◆ EXPLORER LES DOCUMENTS ◆
[a] Recopiez fidèlement le passage du texte de la page qui s'ouvre sur les mots contenant « Une résolution de » et se clôt sur « politique et bureaucratique. ».
[b] D'après le texte de la page, pourquoi l'idée selon laquelle les bureaucrates de la santé publique et les politiciens sont désintéressés relève-t-elle de la « naïveté » ? Répondez en une à trois phrases.

Dans un communiqué émis à la fin des audiences, Gro
Brundtland a interprété leur attitude comme de la mauvaise
foi.
Une résolution de l'Assemblée mondiale de la Santé
a également vilipendé l'industrie du tabac. Le communiqué
de l'OMS déclare: « La résolution reconnaît
que la confiance du public sera renforcée par la complète
transparence des affiliations entre les délégués à
l'Assemblée de la Santé et à d'autres réunions
de l'OMS et l'industrie du tabac. ». Autrement dit,
les compagnies de tabac sont intéressées et doivent être
écartées des débats. Par contre, les bureaucrates
de la santé publique et les politiciens sont désintéressés
et peuvent prendre seuls des décisions pour tout le monde. Cette
naïveté est contraire aux enseignements de la science économique,
qui explique en partie l'inefficacité des pouvoirs publics par les
intérêts catégoriels de la classe politique et bureaucratique.

◆ DONNÉES D'ENTRÉE ◆

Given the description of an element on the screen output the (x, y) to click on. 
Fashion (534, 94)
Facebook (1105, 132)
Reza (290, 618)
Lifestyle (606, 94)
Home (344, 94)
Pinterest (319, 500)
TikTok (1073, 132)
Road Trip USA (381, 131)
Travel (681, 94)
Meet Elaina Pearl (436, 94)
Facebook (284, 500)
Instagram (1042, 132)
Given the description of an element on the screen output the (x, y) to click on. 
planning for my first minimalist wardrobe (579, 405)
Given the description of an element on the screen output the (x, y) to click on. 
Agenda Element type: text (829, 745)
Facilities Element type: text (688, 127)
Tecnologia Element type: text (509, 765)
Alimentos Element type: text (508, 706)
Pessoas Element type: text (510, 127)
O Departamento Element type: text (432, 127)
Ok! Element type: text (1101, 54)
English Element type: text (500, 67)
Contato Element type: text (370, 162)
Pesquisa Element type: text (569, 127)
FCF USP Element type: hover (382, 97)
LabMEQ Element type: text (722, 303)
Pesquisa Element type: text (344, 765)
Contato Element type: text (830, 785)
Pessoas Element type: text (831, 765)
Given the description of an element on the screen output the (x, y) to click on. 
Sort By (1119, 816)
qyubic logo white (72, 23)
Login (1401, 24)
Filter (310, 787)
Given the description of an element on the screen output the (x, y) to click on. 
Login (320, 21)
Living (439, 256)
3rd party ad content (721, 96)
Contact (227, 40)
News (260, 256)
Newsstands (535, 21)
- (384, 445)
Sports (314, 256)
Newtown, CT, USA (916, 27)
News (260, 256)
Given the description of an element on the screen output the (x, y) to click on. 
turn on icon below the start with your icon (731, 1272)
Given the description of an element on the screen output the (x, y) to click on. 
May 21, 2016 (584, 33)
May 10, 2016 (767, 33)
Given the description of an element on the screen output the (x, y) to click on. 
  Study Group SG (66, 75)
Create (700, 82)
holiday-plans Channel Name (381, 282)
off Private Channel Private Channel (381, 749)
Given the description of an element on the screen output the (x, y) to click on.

◆ RÉPONSES AUX CONSIGNES ◆
[a]
Une résolution de l'Assemblée mondiale de la Santé
a également vilipendé l'industrie du tabac. Le communiqué
de l'OMS déclare: « La résolution reconnaît
que la confiance du public sera renforcée par la complète
transparence des affiliations entre les délégués à
l'Assemblée de la Santé et à d'autres réunions
de l'OMS et l'industrie du tabac. ». Autrement dit,
les compagnies de tabac sont intéressées et doivent être
écartées des débats. Par contre, les bureaucrates
de la santé publique et les politiciens sont désintéressés
et peuvent prendre seuls des décisions pour tout le monde. Cette
naïveté est contraire aux enseignements de la science économique,
qui explique en partie l'inefficacité des pouvoirs publics par les
intérêts catégoriels de la classe politique et bureaucratique.

[b] Cette idée est contraire aux enseignements de la science économique. Celle-ci explique en partie l'inefficacité des pouvoirs publics par les intérêts catégoriels de la classe politique et bureaucratique.